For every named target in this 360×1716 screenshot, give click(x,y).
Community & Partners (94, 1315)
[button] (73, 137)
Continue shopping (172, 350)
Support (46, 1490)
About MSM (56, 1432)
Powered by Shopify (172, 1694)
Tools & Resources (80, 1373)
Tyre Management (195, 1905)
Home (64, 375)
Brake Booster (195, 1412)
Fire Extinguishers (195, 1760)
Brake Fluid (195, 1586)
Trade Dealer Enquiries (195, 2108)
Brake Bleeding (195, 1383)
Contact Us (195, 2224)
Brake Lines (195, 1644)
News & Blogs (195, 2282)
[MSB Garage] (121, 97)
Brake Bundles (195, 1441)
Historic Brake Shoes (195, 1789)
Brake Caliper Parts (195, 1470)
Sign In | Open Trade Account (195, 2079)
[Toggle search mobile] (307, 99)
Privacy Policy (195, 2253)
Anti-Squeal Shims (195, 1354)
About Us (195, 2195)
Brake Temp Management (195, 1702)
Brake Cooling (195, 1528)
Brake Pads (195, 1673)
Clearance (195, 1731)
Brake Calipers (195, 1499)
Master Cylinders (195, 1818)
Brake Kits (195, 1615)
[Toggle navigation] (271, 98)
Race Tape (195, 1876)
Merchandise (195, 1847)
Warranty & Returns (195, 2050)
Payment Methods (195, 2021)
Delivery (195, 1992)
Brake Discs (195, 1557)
★ ★ ★ ★ ★ ★ ★
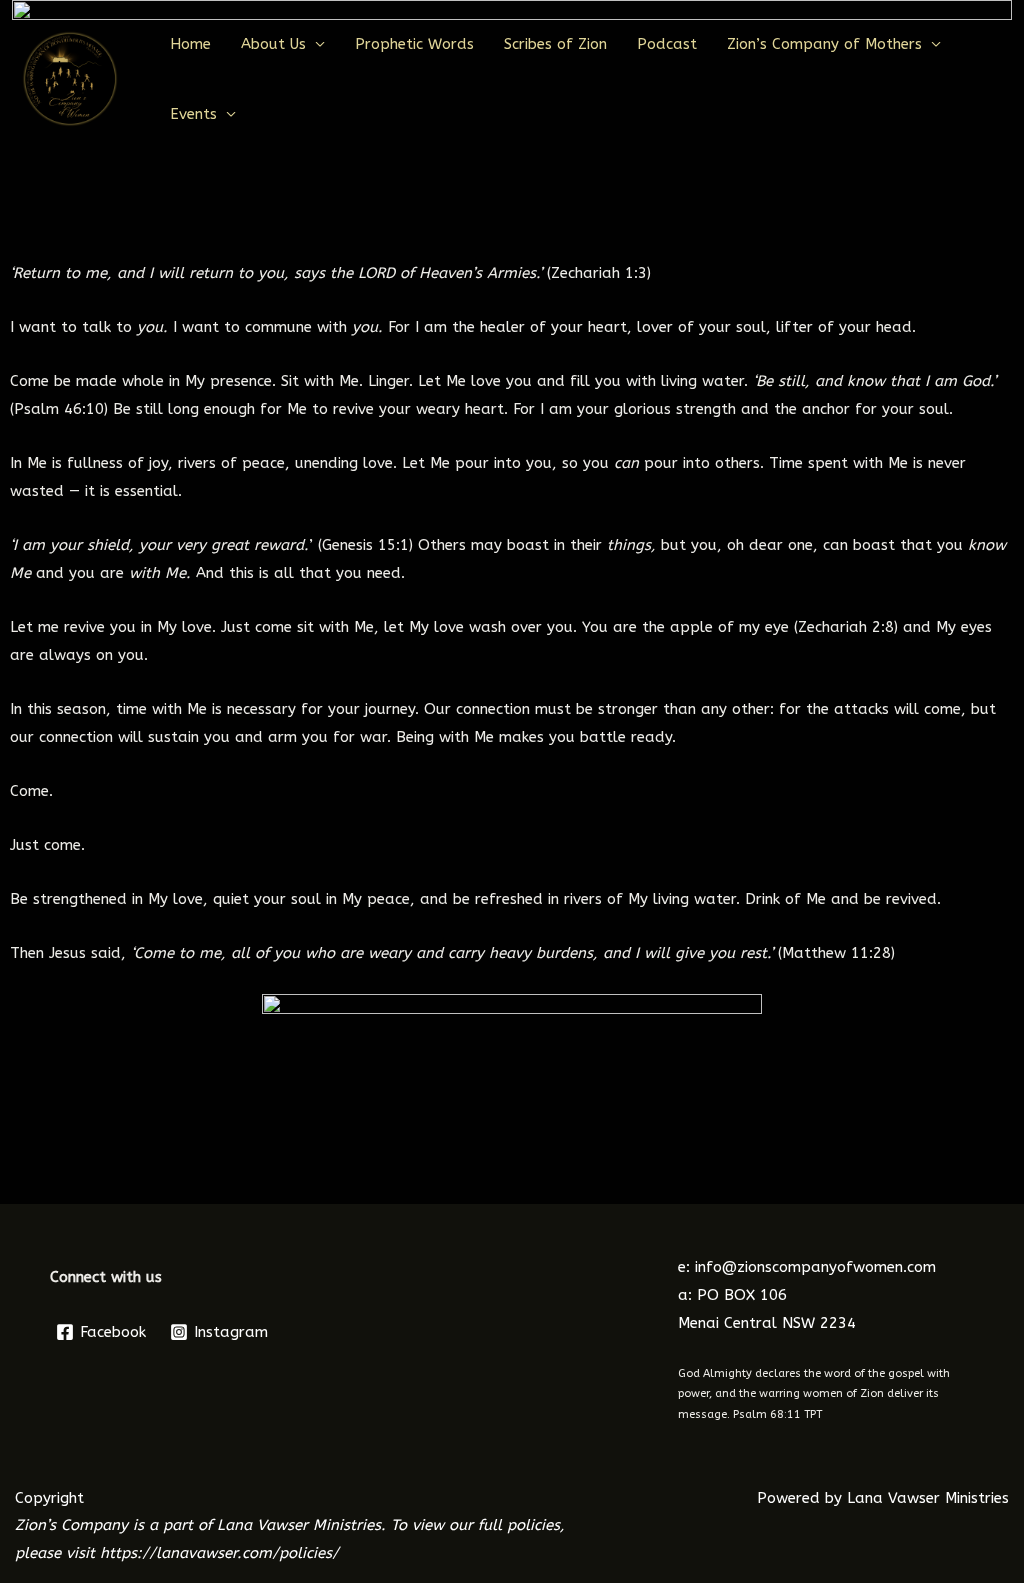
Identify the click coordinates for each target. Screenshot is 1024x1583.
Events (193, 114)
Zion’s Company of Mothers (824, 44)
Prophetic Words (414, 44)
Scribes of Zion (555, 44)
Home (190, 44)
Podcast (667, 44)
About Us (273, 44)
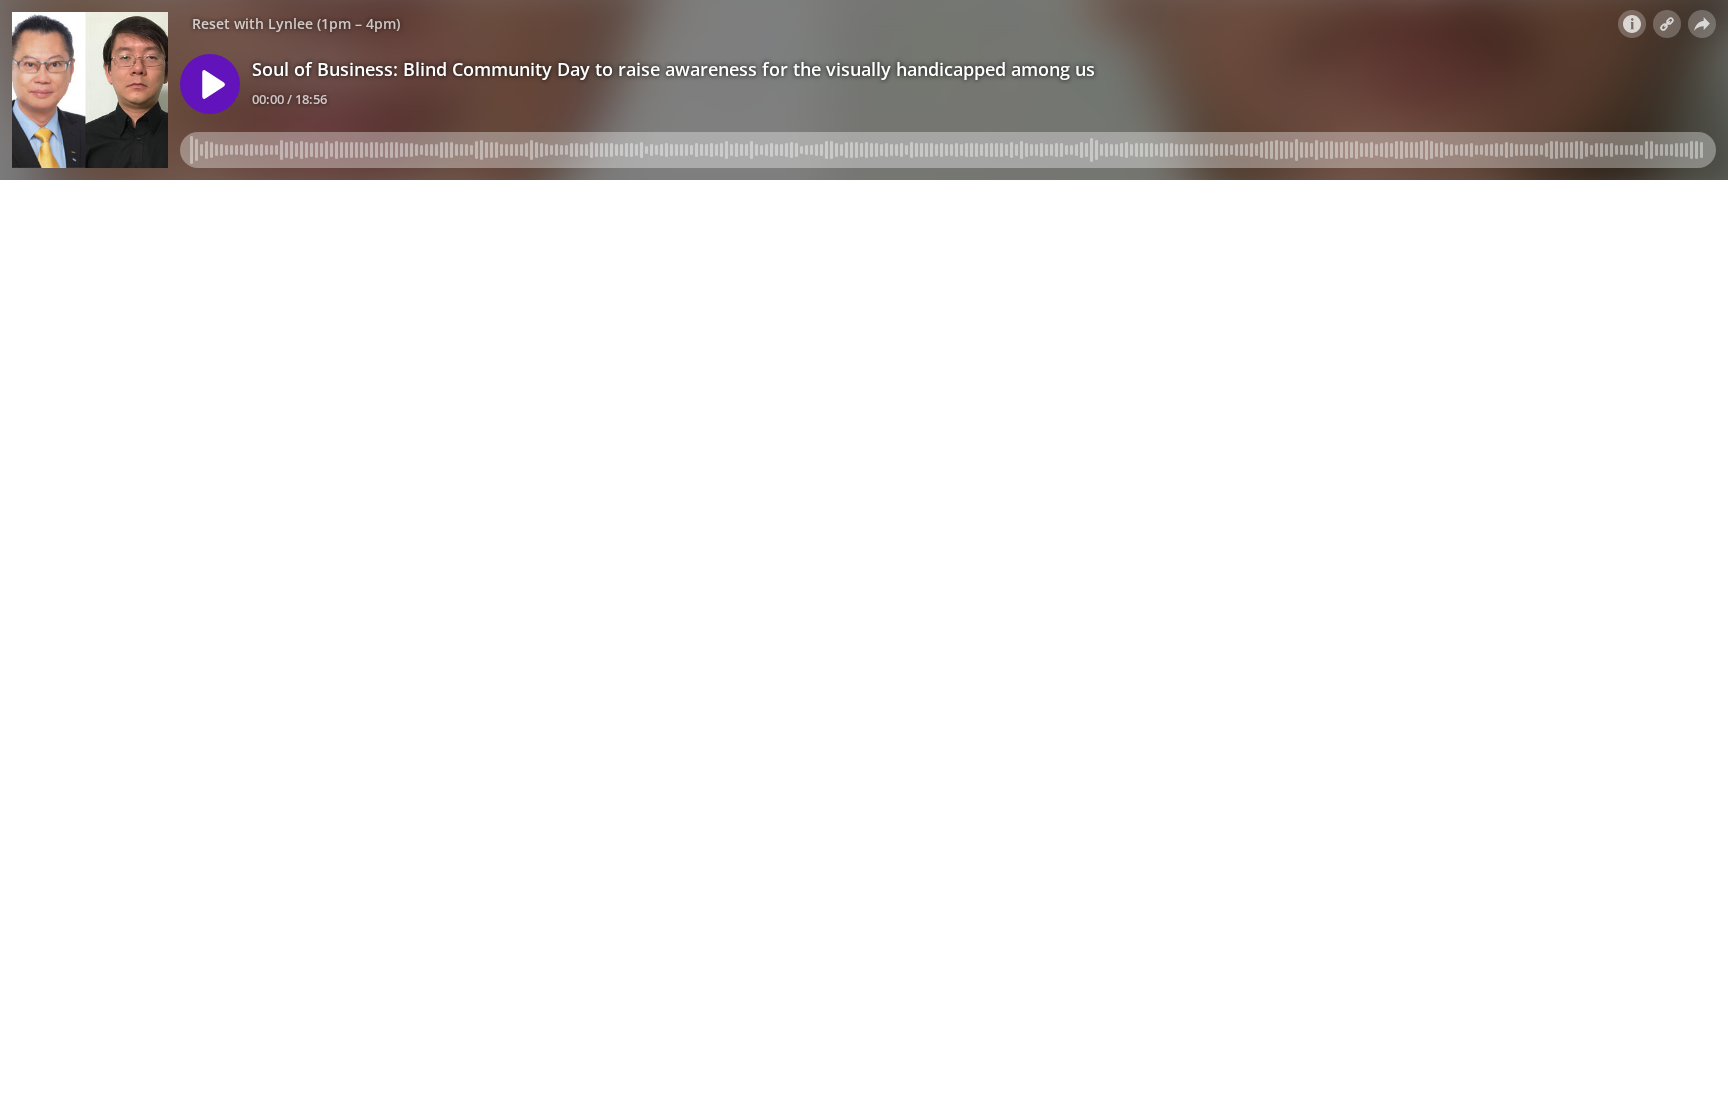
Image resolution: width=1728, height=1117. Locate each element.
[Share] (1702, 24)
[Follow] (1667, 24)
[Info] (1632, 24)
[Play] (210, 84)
★ ★ ★ ★ ★ ★ ★
WHAT IS EXPECTED:
Copy out, exactly and alone, the lines of the entries above between the ones holding "For every named" and "Brake Pads (195, 1673)", inclusive.

EXERCISE ANSWER:
For every named target in this 360×1716 screenshot, give click(x,y).
Community & Partners (94, 1315)
[button] (73, 137)
Continue shopping (172, 350)
Support (46, 1490)
About MSM (56, 1432)
Powered by Shopify (172, 1694)
Tools & Resources (80, 1373)
Tyre Management (195, 1905)
Home (64, 375)
Brake Booster (195, 1412)
Fire Extinguishers (195, 1760)
Brake Fluid (195, 1586)
Trade Dealer Enquiries (195, 2108)
Brake Bleeding (195, 1383)
Contact Us (195, 2224)
Brake Lines (195, 1644)
News & Blogs (195, 2282)
[MSB Garage] (121, 97)
Brake Bundles (195, 1441)
Historic Brake Shoes (195, 1789)
Brake Caliper Parts (195, 1470)
Sign In | Open Trade Account (195, 2079)
[Toggle search mobile] (307, 99)
Privacy Policy (195, 2253)
Anti-Squeal Shims (195, 1354)
About Us (195, 2195)
Brake Temp Management (195, 1702)
Brake Cooling (195, 1528)
Brake Pads (195, 1673)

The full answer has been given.